1. Claiborne enclosed two letters Capt. Edward D. Turner wrote to him. In his letter of 16 Oct. 1804 (3 pp.; printed in Rowland, Claiborne Letter Books description begins Dunbar Rowland, ed., Official Letter Books of W. C. C. Claiborne, 1801–1816 (6 vols.; Jackson, Miss., 1917). description ends , 2:386–88), Turner reported the escape of nine slaves who were headed for Nacogdoches, stated that they had stolen guns, ammunition, and horses and were part of a larger escape plot promoted by a Spaniard who promised them freedom at Nacogdoches, gave details of the supposed plot and actions taken against it, added that three of the escapees were believed to have returned to encourage others to join them, and enclosed a copy of his letter to Capt. Joaquin de Ugarte, commandant at Nacogdoches, 15 Oct. 1804 (2 pp.; printed ibid., 2:388), stating that four escaped slaves belonging to Ambrose Lecompte and Alexis Cloutier were believed to have fled to Nacogdoches, requesting their return, and adding in a postscript that five other slaves had also escaped.
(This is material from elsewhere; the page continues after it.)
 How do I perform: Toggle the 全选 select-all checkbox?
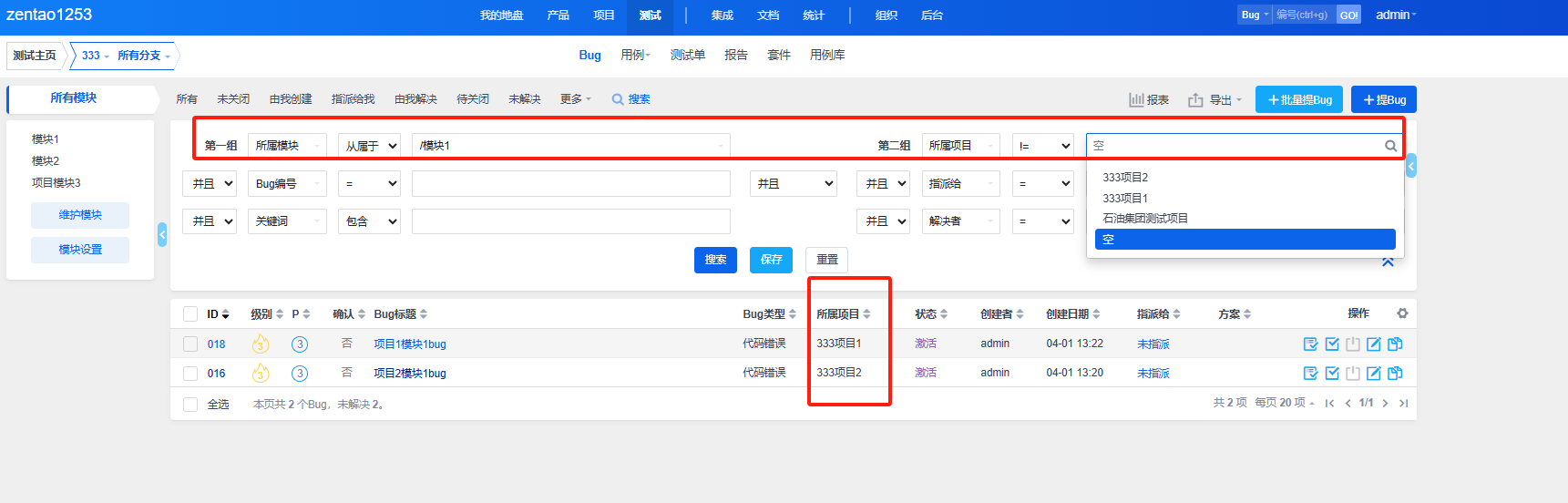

In his letter of 17 Oct. 1804 (3 pp.; printed ibid., 2:385), Turner reported that two white men and eight black accomplices had been captured, that an informant stated they had said the plot was initiated by a Spaniard, that the party pursuing the escapees had returned after ascertaining that they could not be caught before reaching Nacogdoches, and that the incident had “so enraged the Inhabitants against the Spaniards” he believed they were willing to “go to Nacogdoches and lay it to waste,” fearing that if nothing was done “they will not have a Slave left in three months.” For Turner to Claiborne, 13 Oct. 1804, reporting unrest among the Indians, see ibid., 2:385.
2. Enclosure no. 1 is a copy of Claiborne to Casa Calvo, 30 Oct. 1804 (2 pp.; printed ibid., 2:382–83), stating that he had received news of the situation of the slaves from Natchitoches (see n. 1, above), about which he had communicated previously with Casa Calvo, and asking Casa Calvo’s interference to prevent Ugarte’s offering refuge to any deserting slaves, since “the consequences which will ensue, may readily be anticipated.” Enclosure no. 2 is a copy of Claiborne to Casa Calvo, 31 Oct. 1804 (2 pp.; printed ibid., 2:383–84) stating that he had received notice from “several Commandants on the Frontiers of Louisiana State” that Spanish subjects had attempted to excite various Indian tribes in U.S. territory “to the commission of outrages” and asking Casa Calvo to write the governor of Texas urging him to restrain “the people within his Government, from all acts of aggression or injury towards the citizens of the United States!” Enclosure no. 3 is a copy of Claiborne to Col. Thomas Butler, 1 Nov. 1804 (2 pp.; printed ibid., 2:384), reporting the escape plot and the instigation attempts and suggesting that the troops at Natchitoches be reinforced. Enclosure no. 4 is a copy of Claiborne to Turner, 3 Nov. 1804 (3 pp.; printed ibid., 2:389–90), stating that Turner’s letters would be forwarded to Jefferson, urging strict policing of the slaves, reporting Casa Calvo’s disapproval of Ugarte’s actions, asking Turner to report the number, valuation, and owners of the escaped slaves should they not be returned and to enjoin the citizens of the district from undertaking any aggressions against Spanish subjects, urging that Turner “do every thing in [his] power to engage [the Indians’] good will & friendship towards the united States,” authorizing him to furnish rations to visiting Indians and gifts of less than two hundred dollars’ value to the Caddo chief “& his principal men,” and informing Turner that he might be receiving reinforcements from Butler.